Goal: From the sentiment analysis text below, list each later section that the introduction says the paper contains, with its number and what it covers.

━━━━━ Passage to read ━━━━━

1 Introduction

A series of tools, techniques and methods used to detect and extract information is defined as sentimental analysis. The information extracted includes attitudes and opinion of the users. The main objective is to know whether the user has negative, positive and neutral opinion towards a product or something else. The numbers of papers on sentimental analysis have been increased drastically nowadays. It is one of the fastest growing research areas. It is observed that the public opinions, their motivation are political in nature. Later in mid-2000 the companies have mainly focused on reviews of the product which are available in web. This is very useful in the prediction of financial markets [1], reaction of public to terrorist attacks [2].

But the natural language processing has been addressing many problems to applicability of sentimental analysis [3]. The efforts have been advanced from simple polarity detection to complex emoticons, differentiating negative emotions [4]. Decision making is one of the important factors “what other people are thinking”. For example while planning to vote in elections. By using internet it is possible to search the individual’s opinion from personal network. Furthermore, many individuals are making their opinions through internet such as from comments, blogs in social networking sites.

Large portion of our society is connected through social networks directly or indirectly. Anyone can express their opinions without any fear of undesirable consequences. To derive the opinion of users from lengthy comments, informal language such as emoticons, abbreviation will complicate the analysis. In this paper, machine learning algorithms were applied with optimization technique’s to extract features and opinions. The paper is organized as follows. Section 2 describes the related work. Section 3 describes proposed algorithm. Section 4 describes algorithm, Sect. 5 the results and evaluation and finally Sect. 6 conclusion.

1.1 sequential minimal optimization (SMO)

This is mainly used in training a support vector classifier which uses polynomial or RBF kernels. All the missing values will be replaced and also transforms nominal to binary attributes. It is more efficient algorithm to solve SVM problem when compared to generic quadratic program algorithms. It is considered as a method of decomposition where a multivariable optimization problem is decomposed into a series of sub problems. Each sub problem is optimized individually with small number of variables. Only one variable will be optimized and remaining variables are treated as constants. Consider ai is a variable then a1 will be optimized and a2, a3, a4 … an are treated as constants. The condition is

$$ {\text{Y}}_{{\rm i}} {\text{a}}_{{\rm i}} = 0$$
(1)

Throughout the iterations which means whenever one multiple is updated at least another multiple should be adjusted to satisfy the condition. In each step SMO selects two elements ai and aj to jointly optimize then finds optimal values for those two parameters and remaining all others are fixed.

Finally updates ‘a’ vector accordingly. The choice of two points is made by a heuristic approach where optimization is done analytically.

The advantage is it doesn’t use kernel matrix in the memory to store. Since there are no matrix operations it doesn’t require other packages hence easy to implement and increase space complexity.

1.2 Decision tree

The classification is built in the form of a tree structure. It breaks down the large dataset into smaller subsets and a relevant decision tree is developed incrementally. The final tree consists of decision nodes and leaf nodes. A decision node has two or more branches and leaf node is represented as a decision or classification. The topmost node in a tree is called as a root node. It can handle both numerical and categorical data. it uses entropy to calculate homogeneity of a sample. The entropy is zero if the sample is completely homogeneous and the entropy is one if the sample is equally divided.

━━━━━ Dataset section ━━━━━

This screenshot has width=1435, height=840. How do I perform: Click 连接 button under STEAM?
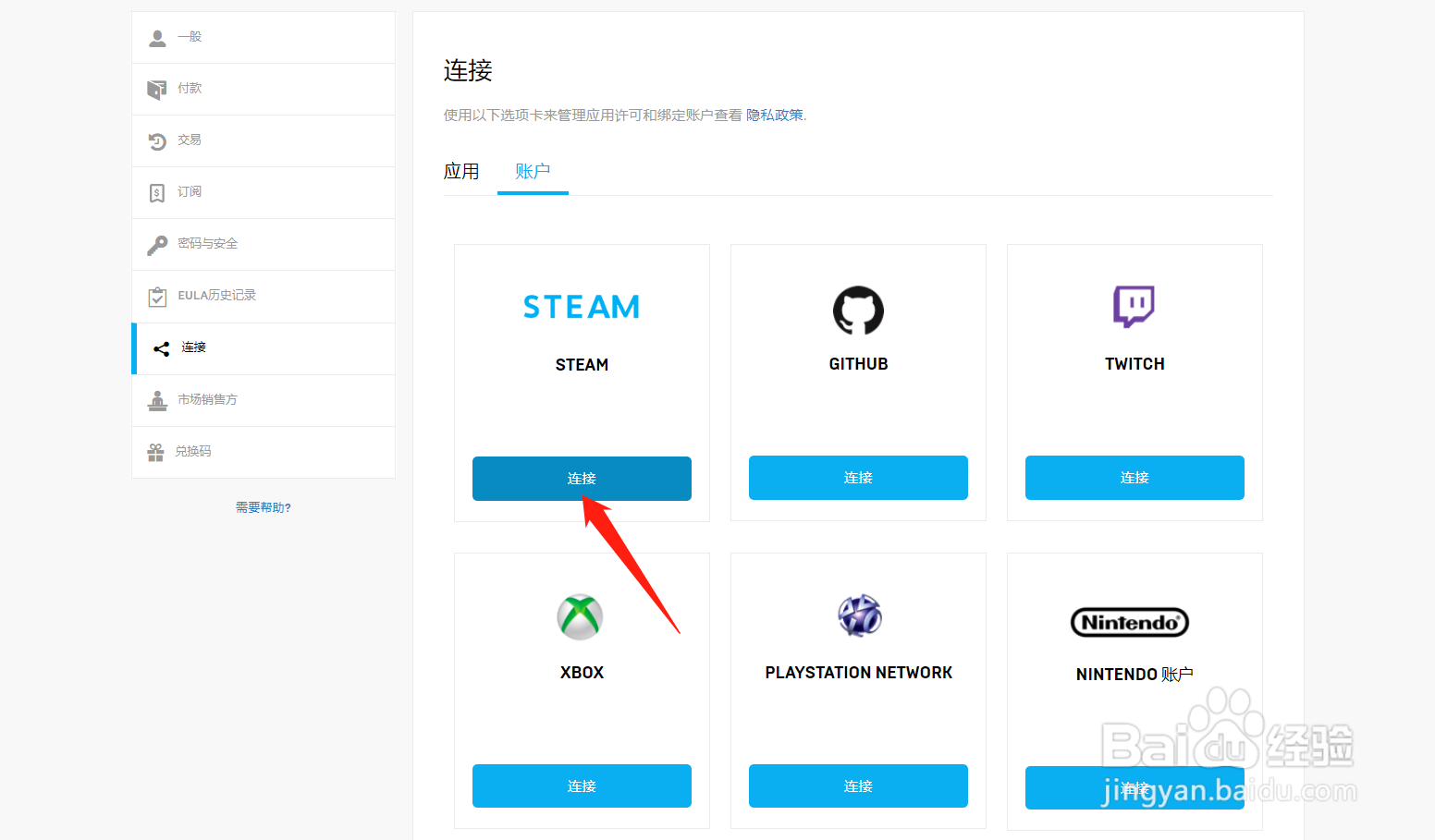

━━━━━

Final result:
- Section 2: related work
- Section 3: proposed algorithm
- Section 4: algorithm
- Section 5: results and evaluation
- Section 6: conclusion